Find each line of the entries with the string "computer", please, and copy it.

Collection entries
+ + + + +
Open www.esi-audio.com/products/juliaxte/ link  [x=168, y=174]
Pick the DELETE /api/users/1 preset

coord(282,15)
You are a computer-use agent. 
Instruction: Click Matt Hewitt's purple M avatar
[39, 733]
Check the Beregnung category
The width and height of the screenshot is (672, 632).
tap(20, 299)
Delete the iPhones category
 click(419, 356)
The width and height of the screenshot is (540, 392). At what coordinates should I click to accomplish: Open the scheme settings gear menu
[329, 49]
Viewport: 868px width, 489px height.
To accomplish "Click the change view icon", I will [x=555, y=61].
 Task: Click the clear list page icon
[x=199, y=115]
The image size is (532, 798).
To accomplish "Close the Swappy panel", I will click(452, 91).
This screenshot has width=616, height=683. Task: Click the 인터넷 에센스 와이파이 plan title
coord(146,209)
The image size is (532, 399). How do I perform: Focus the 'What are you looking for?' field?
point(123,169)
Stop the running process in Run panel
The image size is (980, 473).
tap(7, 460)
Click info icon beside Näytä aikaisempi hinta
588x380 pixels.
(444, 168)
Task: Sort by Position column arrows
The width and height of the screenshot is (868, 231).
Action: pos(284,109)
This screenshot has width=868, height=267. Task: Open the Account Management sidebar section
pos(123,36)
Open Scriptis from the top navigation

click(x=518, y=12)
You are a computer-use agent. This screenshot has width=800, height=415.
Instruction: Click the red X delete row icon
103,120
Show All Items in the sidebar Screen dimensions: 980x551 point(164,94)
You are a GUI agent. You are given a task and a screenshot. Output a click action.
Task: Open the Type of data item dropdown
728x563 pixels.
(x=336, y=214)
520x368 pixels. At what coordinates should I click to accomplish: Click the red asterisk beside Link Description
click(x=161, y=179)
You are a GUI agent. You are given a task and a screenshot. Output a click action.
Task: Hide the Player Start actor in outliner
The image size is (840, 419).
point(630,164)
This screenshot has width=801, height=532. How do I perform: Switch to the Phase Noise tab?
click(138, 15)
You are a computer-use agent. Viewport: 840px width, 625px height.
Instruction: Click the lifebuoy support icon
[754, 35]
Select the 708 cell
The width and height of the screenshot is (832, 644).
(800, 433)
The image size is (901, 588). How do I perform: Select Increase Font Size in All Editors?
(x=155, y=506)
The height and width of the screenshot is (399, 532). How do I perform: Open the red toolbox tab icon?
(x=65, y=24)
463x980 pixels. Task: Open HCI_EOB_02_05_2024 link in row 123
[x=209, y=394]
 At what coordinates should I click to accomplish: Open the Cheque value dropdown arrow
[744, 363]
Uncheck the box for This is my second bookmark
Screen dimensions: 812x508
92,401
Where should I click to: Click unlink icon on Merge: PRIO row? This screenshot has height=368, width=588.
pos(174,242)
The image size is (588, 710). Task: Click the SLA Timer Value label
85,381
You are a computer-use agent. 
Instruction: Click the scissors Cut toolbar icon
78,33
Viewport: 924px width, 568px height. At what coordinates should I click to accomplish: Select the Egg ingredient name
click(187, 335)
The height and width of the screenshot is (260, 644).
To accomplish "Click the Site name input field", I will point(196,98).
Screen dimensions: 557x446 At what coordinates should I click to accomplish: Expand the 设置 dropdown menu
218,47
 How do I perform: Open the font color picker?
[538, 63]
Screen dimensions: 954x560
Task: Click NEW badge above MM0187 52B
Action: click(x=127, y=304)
+ + + + +
[RESULT OF THIS TASK]:
You are a computer-use agent. 
You are a computer-use agent. This screenshot has width=800, height=415.
You are a computer-use agent. Viewport: 840px width, 625px height.
You are a computer-use agent. 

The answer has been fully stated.